§ Supplied data
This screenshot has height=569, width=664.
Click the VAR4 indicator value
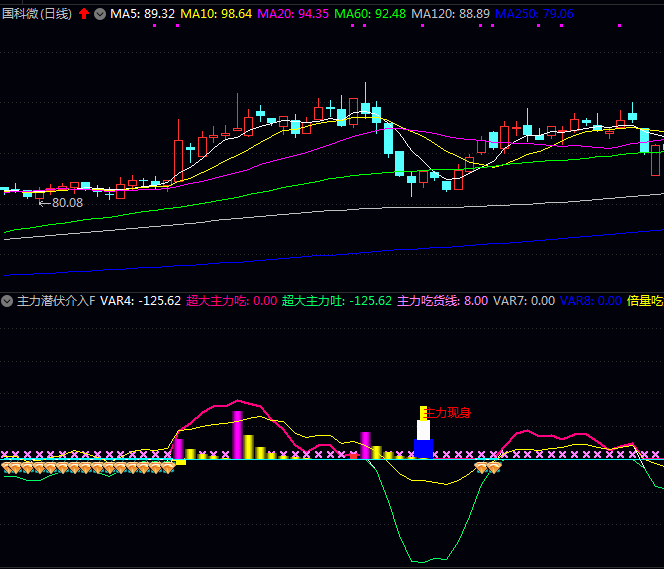(141, 300)
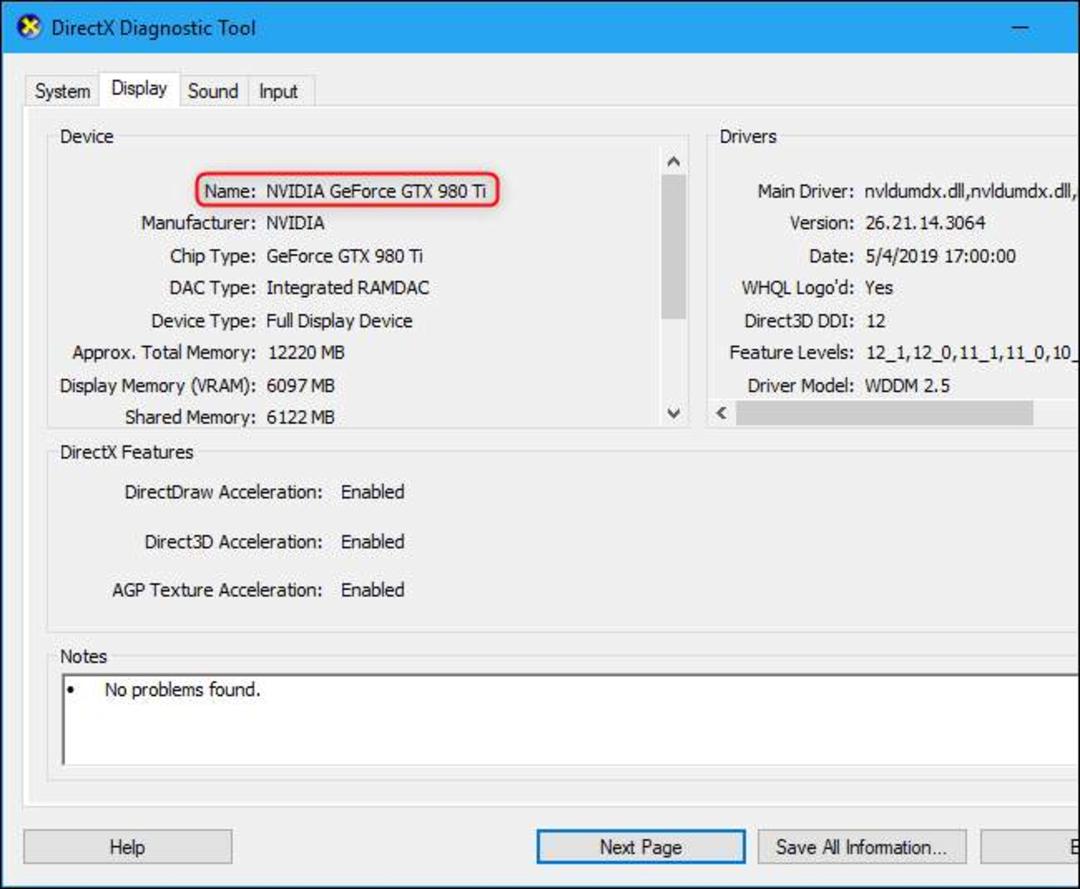Click Save All Information button
The image size is (1080, 889).
862,846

§ Work required
Return the preceding entries verbatim, with the pictures excluded.

§ Finished task
This screenshot has height=569, width=664.
Click the VAR4 indicator value
(141, 300)
Click Save All Information button
The image size is (1080, 889).
862,846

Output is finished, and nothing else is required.